Prioritizing Recall: Recall‑First Machine Learning for Traffic Accident Severity Detection under Class Imbalance
Keywords:
Traffic Crash Risk Prediction, Class Imbalance, Recall-First Evaluation, Machine Learning Classification, Cost-Sensitive Decision Thresholds, Public-Safety OperationsAbstract
Traffic safety agencies seek predictive models that identify high-risk crashes before traffic accidents occur, but realworld crash data are highly imbalanced, rendering the overall accuracy of machine learning models a misleading metric for predictive performance. This study investigates a recall-first approach to crash-risk classification in Virginia, arguing that missing a dangerous event carries a much higher cost than issuing an extra alert based on the data provided by Virginia Department of Transportation (VDOT). The modeling framed high-risk identification as a binary classification task and used standard tools, Logistic Regression and Random Forest, augmented with imbalance-aware training. Evaluation emphasized recall and precision, utilizing precision–recall curves and confusion matrices. Across experiments, recall-oriented training and thresholding consistently improved detection of high-risk cases relative to accuracy-optimized baselines, with expected trade-offs resulting in lower precision and overall accuracy.
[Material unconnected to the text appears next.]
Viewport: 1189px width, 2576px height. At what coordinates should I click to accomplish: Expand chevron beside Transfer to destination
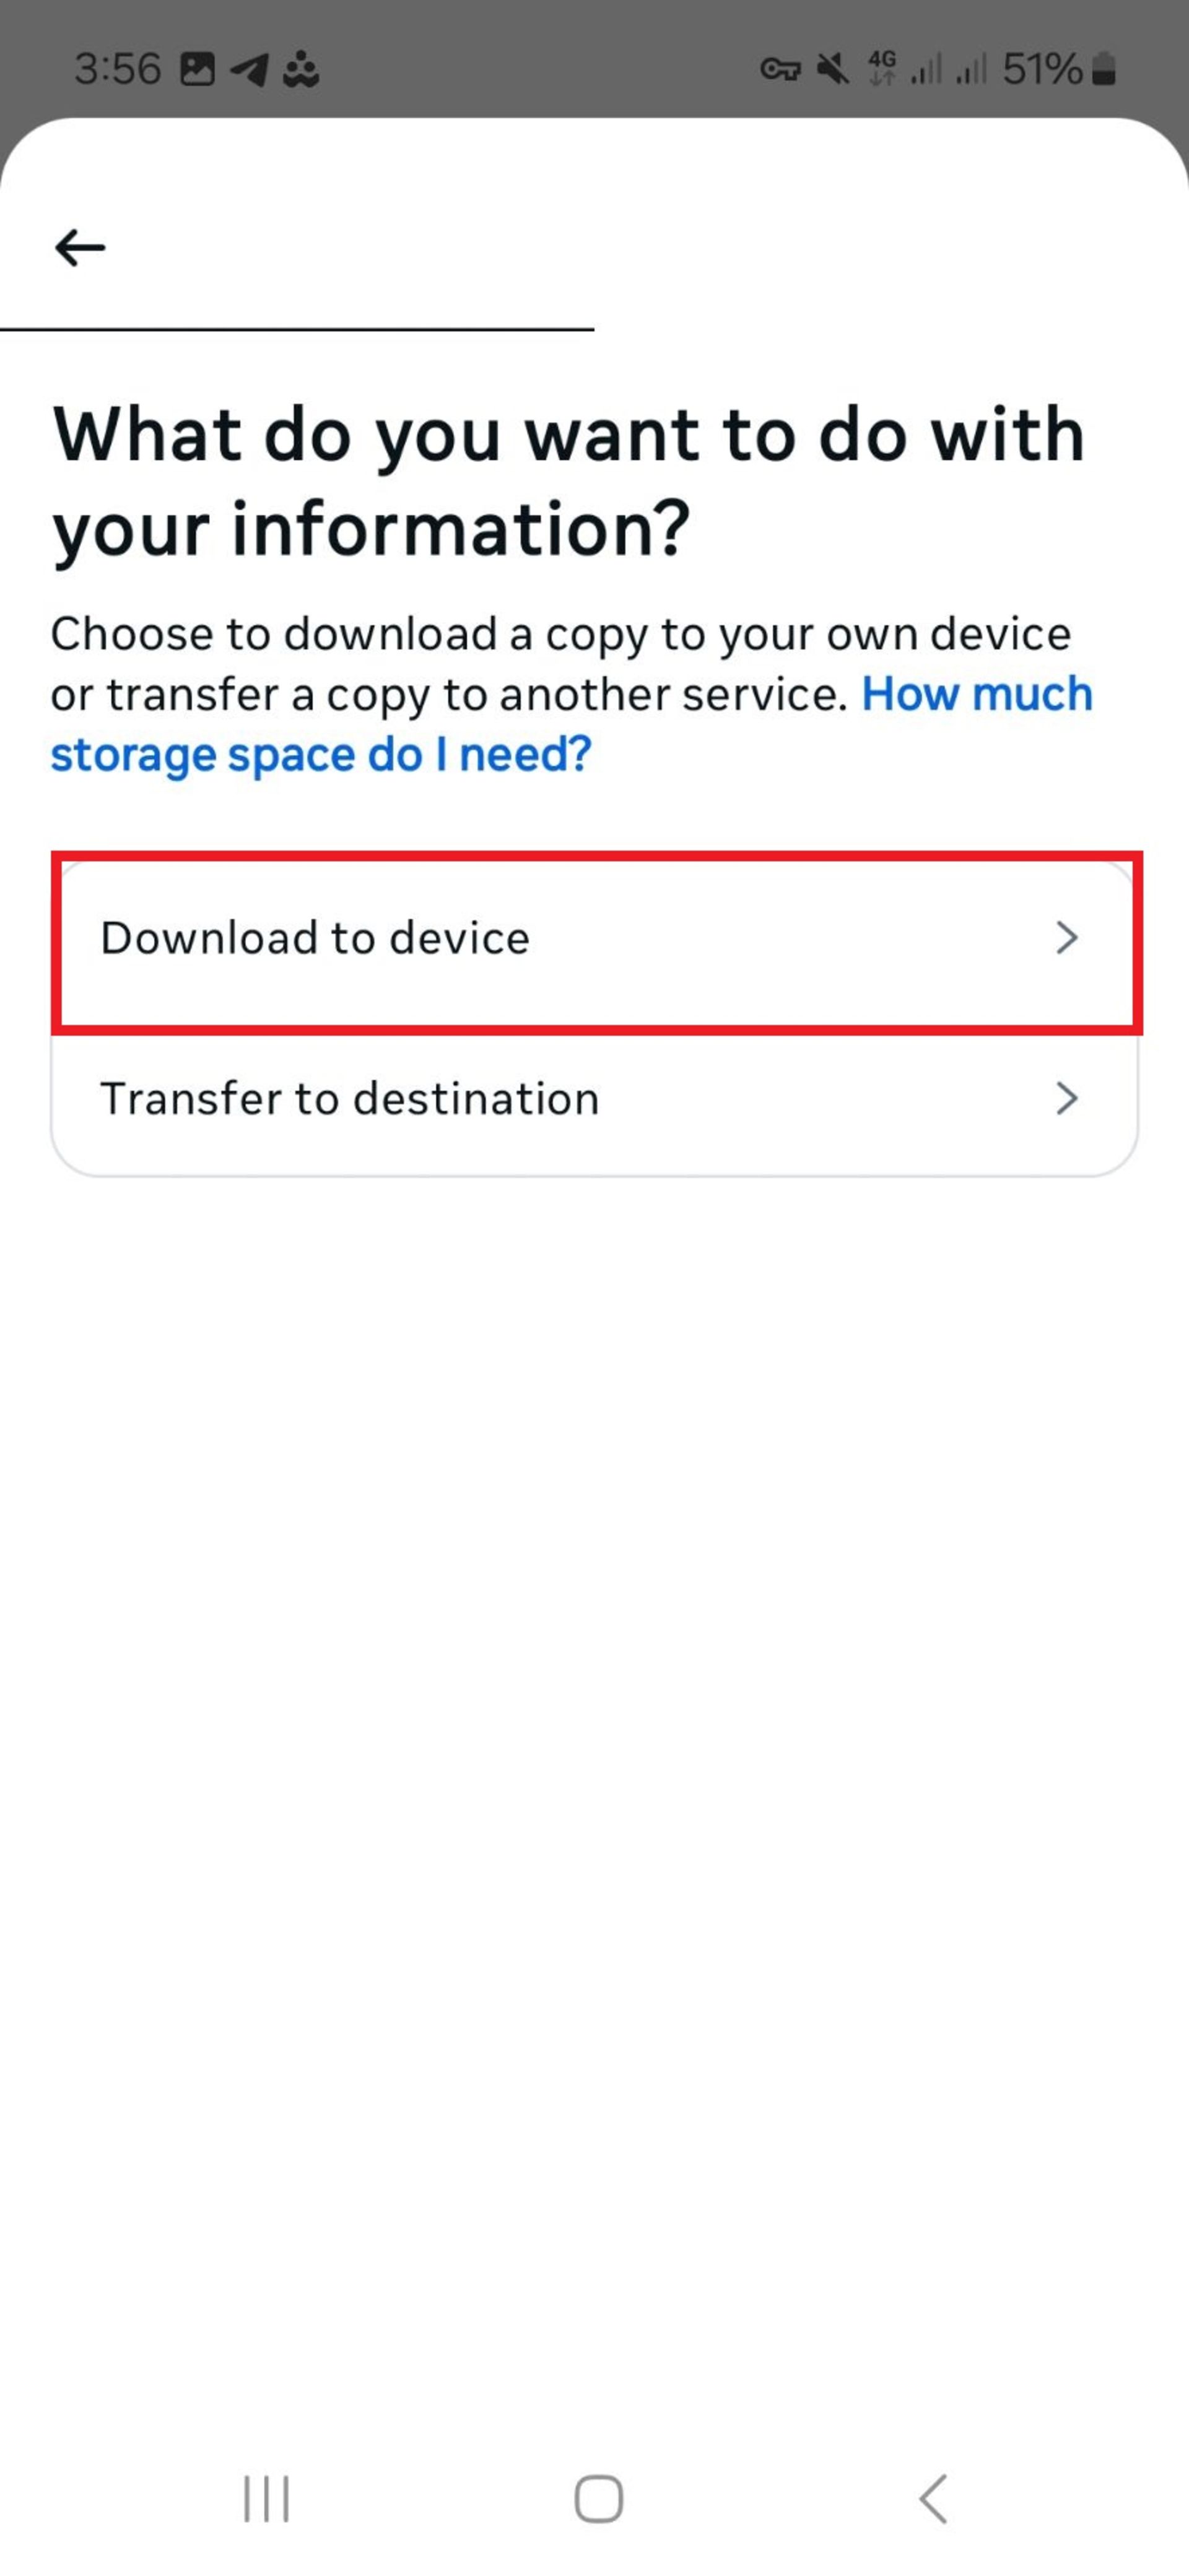click(x=1067, y=1098)
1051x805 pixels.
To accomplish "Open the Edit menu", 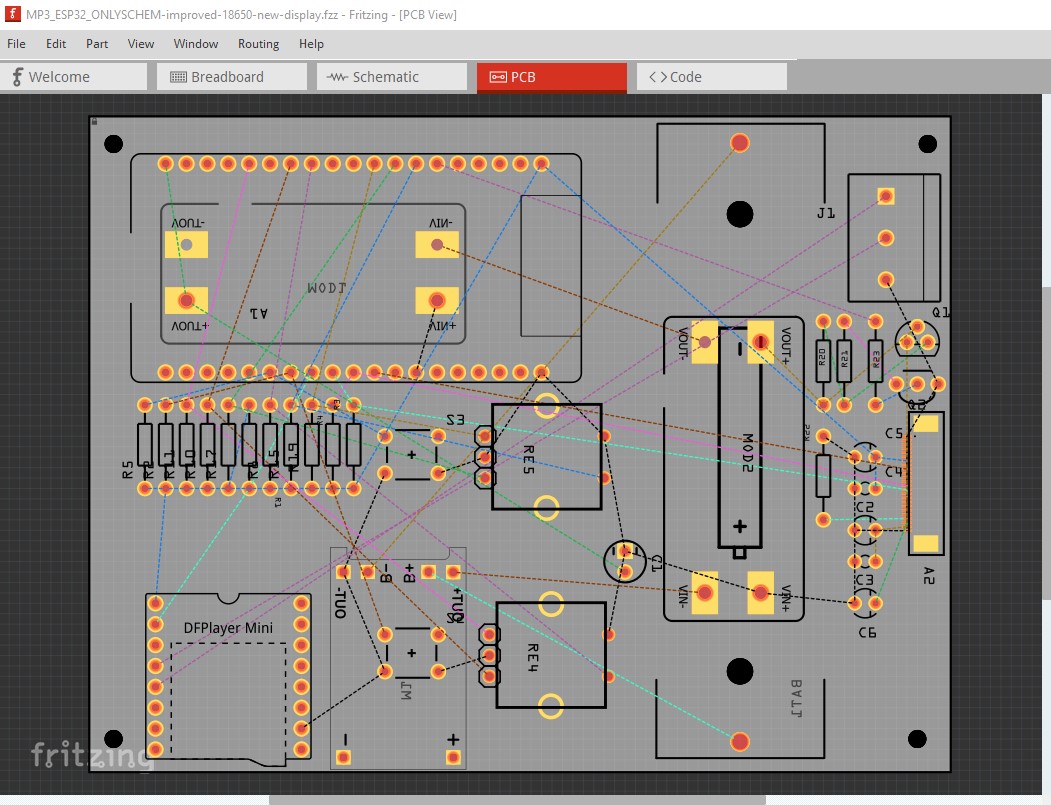I will click(56, 44).
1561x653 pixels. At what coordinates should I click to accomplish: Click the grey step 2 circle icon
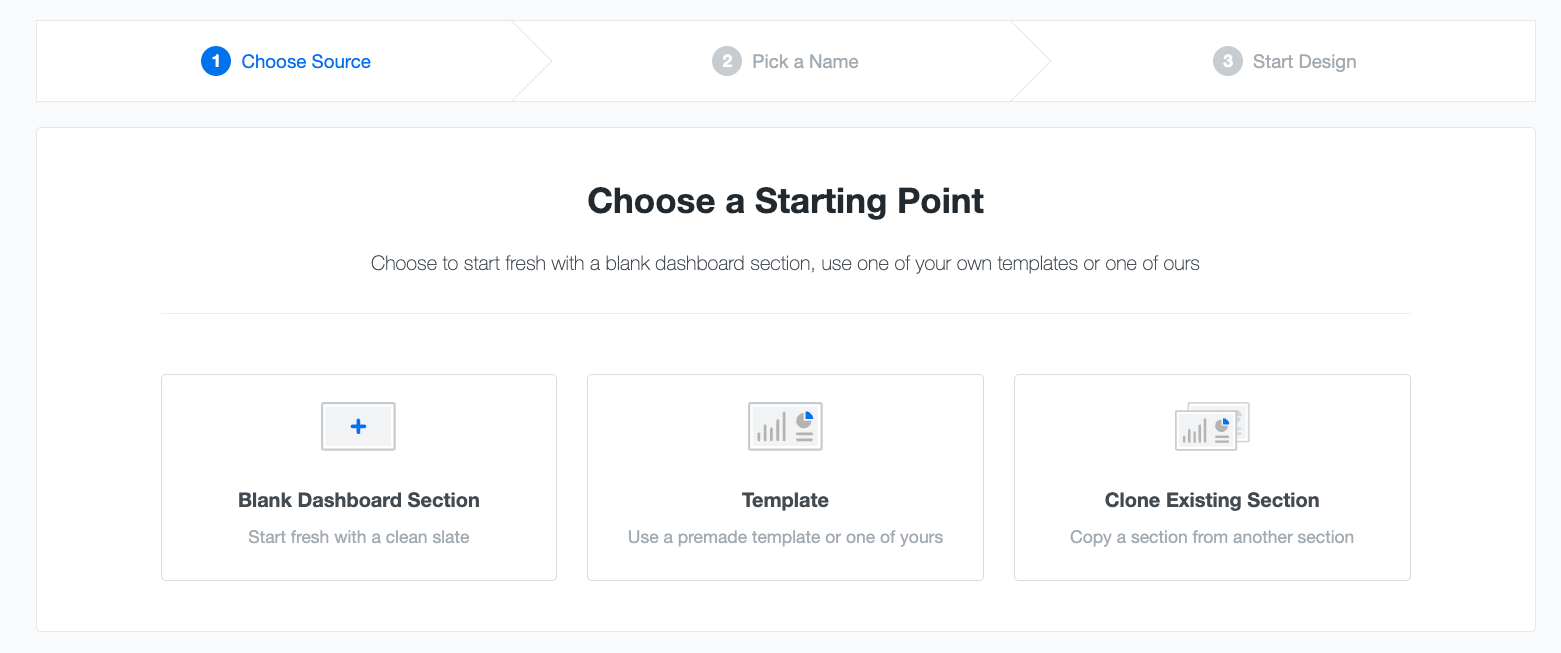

This paper further translates operational priorities into simple threshold policies, showing how agencies can tune models based on recall to align with resource constraints while minimizing costly misses. In conclusion, for safety-critical applications, recall should be the primary metric of success; furthermore, straightforward imbalance treatments—without complex model additions—can realign model performance with public-safety goals.